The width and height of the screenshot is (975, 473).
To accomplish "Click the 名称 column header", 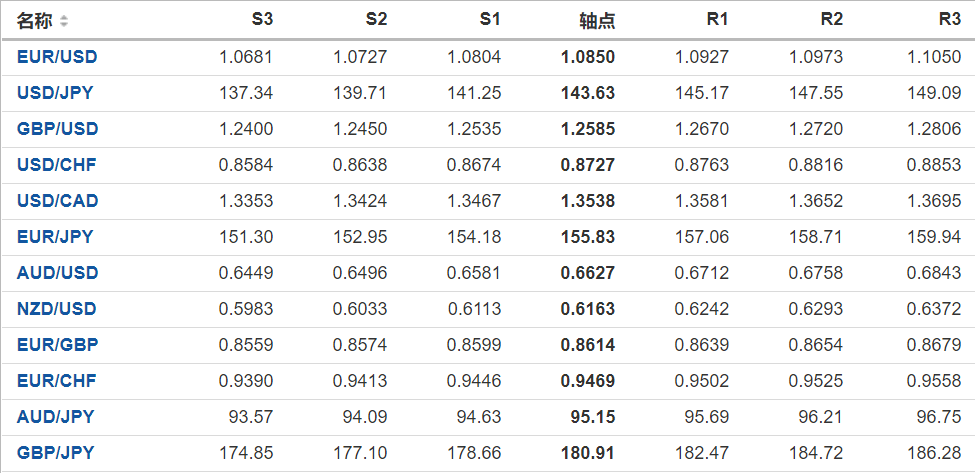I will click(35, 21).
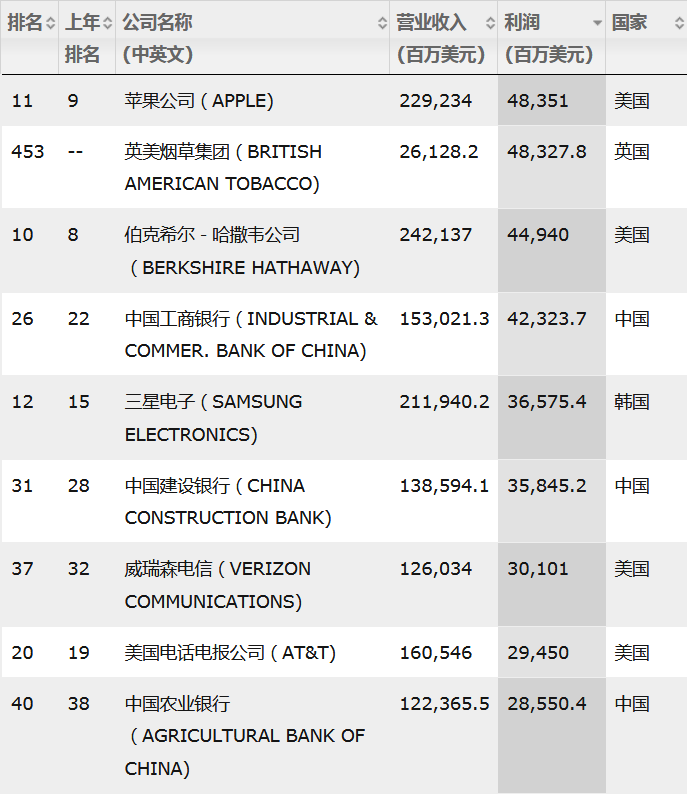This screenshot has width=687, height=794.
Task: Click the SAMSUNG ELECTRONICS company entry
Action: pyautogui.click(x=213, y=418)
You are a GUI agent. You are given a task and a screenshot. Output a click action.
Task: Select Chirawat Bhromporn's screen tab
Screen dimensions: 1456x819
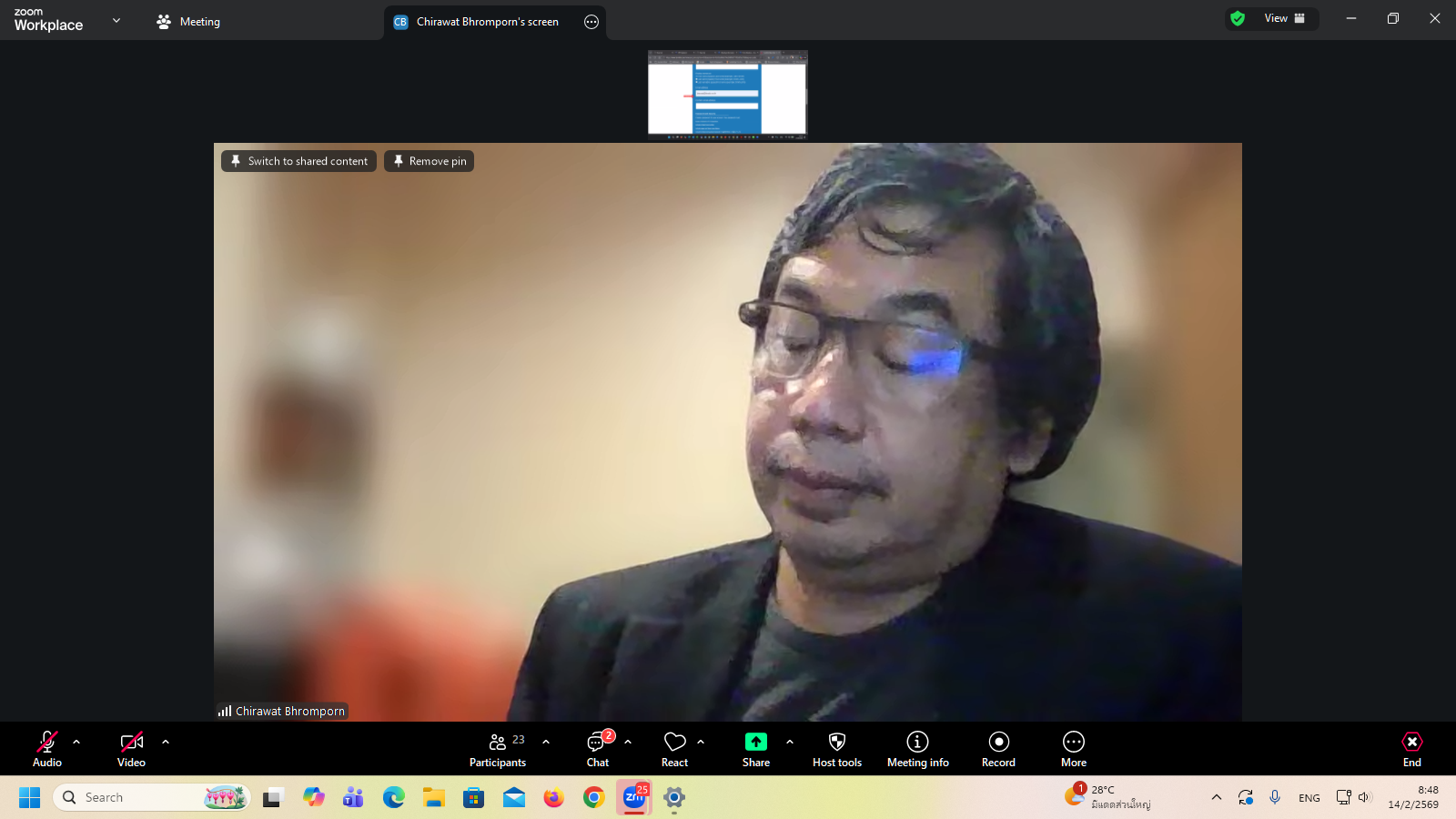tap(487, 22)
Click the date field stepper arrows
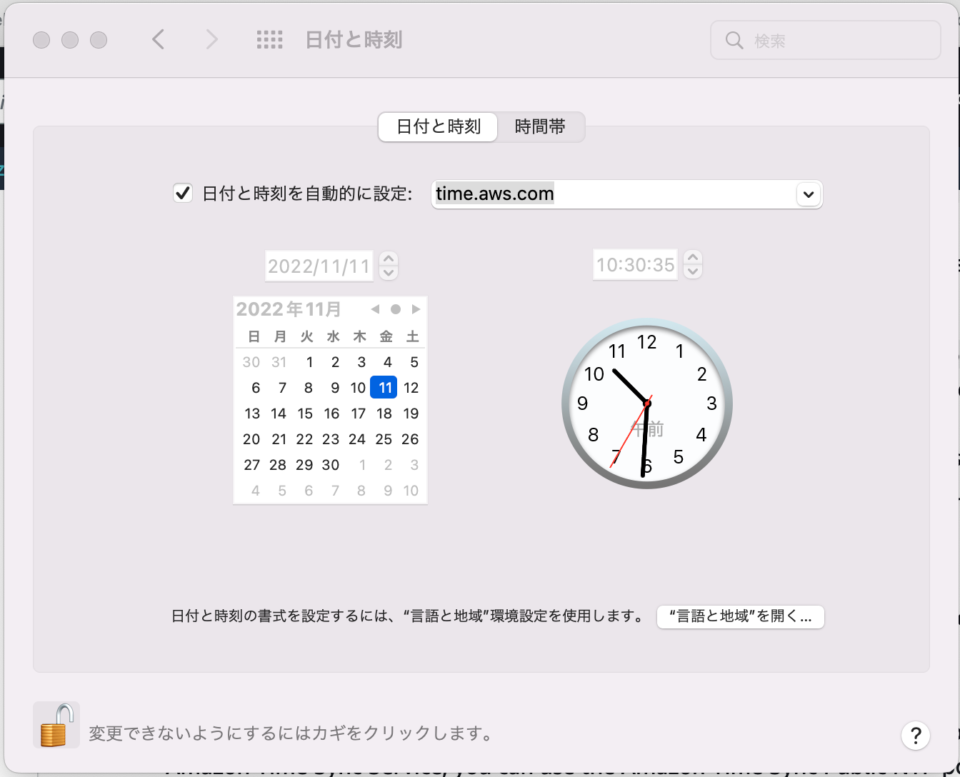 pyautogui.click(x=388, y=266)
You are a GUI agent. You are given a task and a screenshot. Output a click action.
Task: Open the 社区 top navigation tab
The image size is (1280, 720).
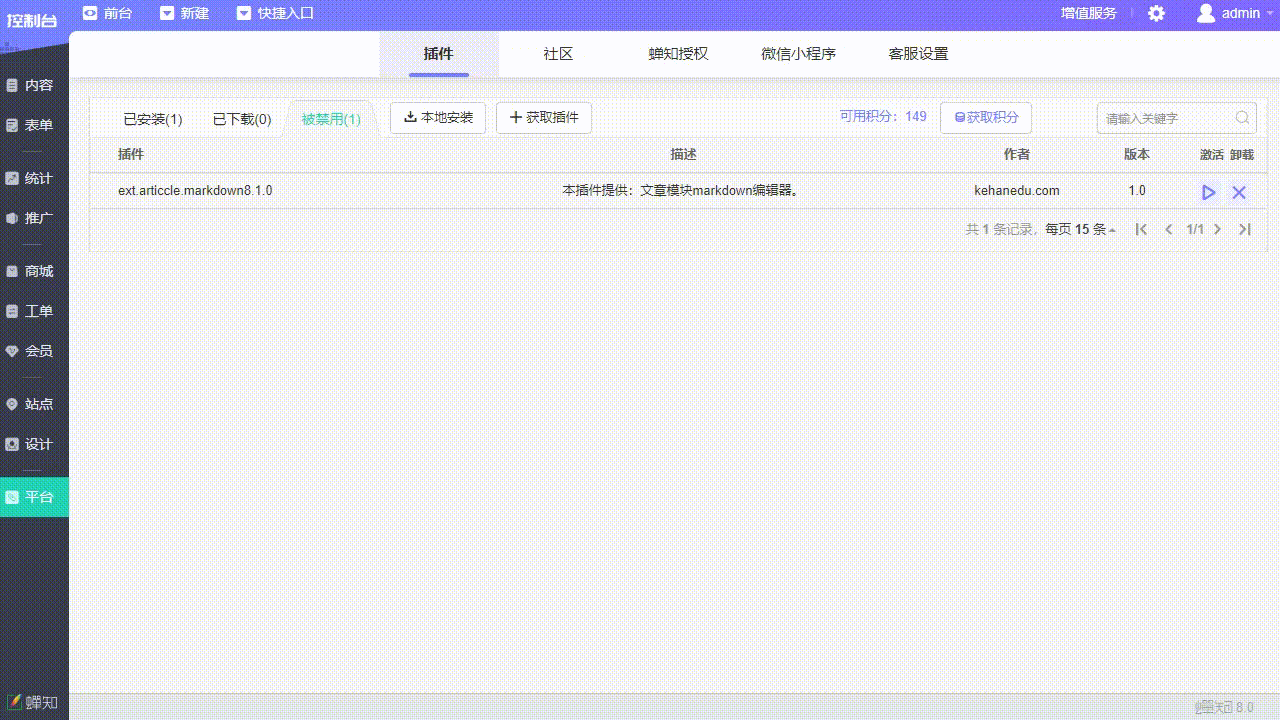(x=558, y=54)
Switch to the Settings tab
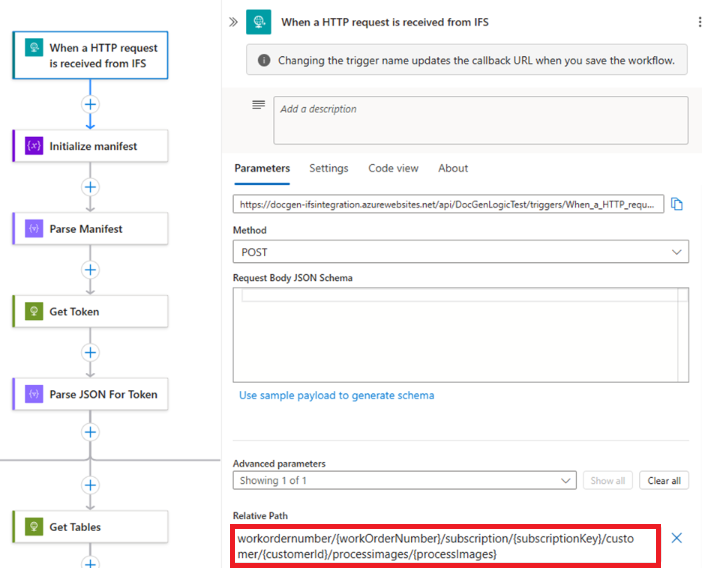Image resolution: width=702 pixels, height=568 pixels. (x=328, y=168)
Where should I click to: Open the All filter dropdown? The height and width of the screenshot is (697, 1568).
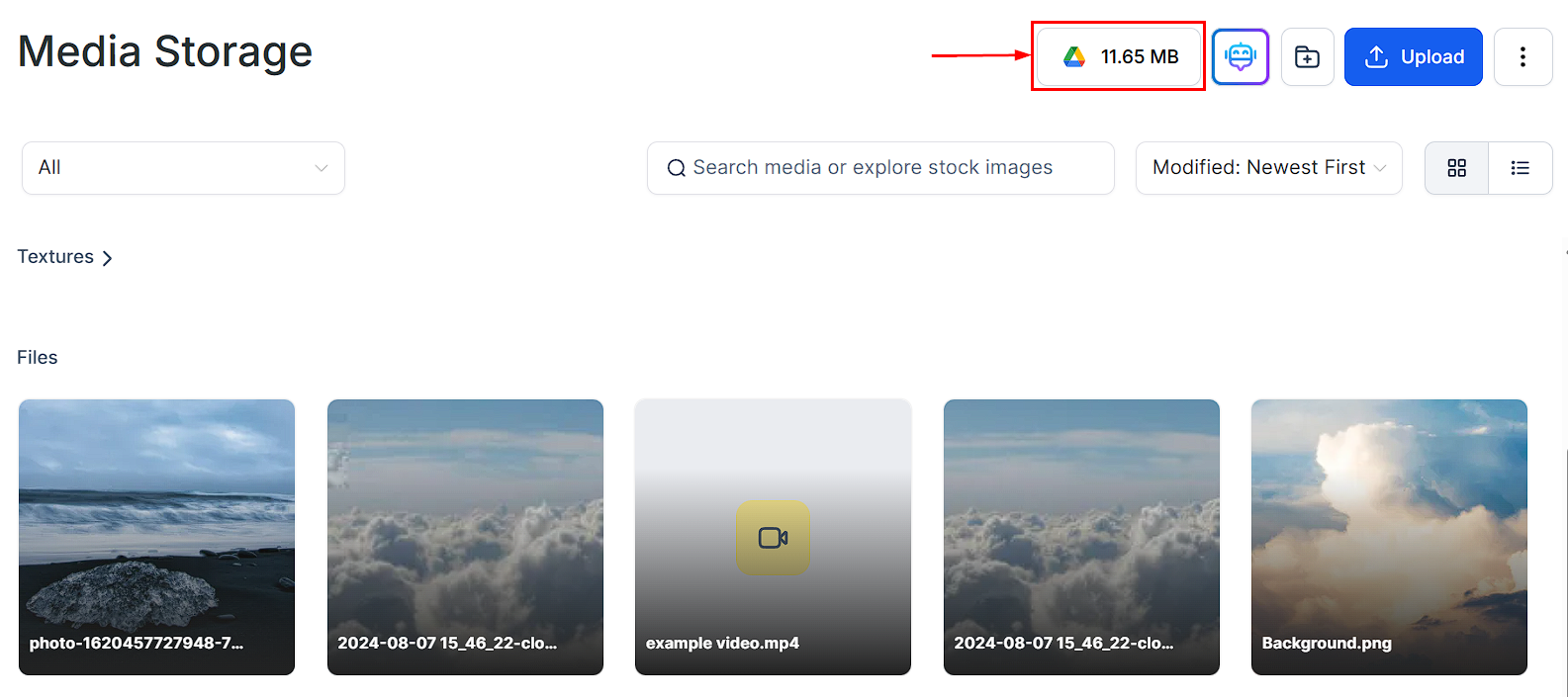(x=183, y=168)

------------------------------------------------------------------------

> _ACTIVITY_
Copy exactly, please, the lines that run from the line holding "Switch to the Settings tab" through the closing line of the material above, omitting every picture.

> _ANSWER SPACE_
Switch to the Settings tab
Image resolution: width=702 pixels, height=568 pixels. (x=328, y=168)
Where should I click to: Open the All filter dropdown? The height and width of the screenshot is (697, 1568).
(x=183, y=168)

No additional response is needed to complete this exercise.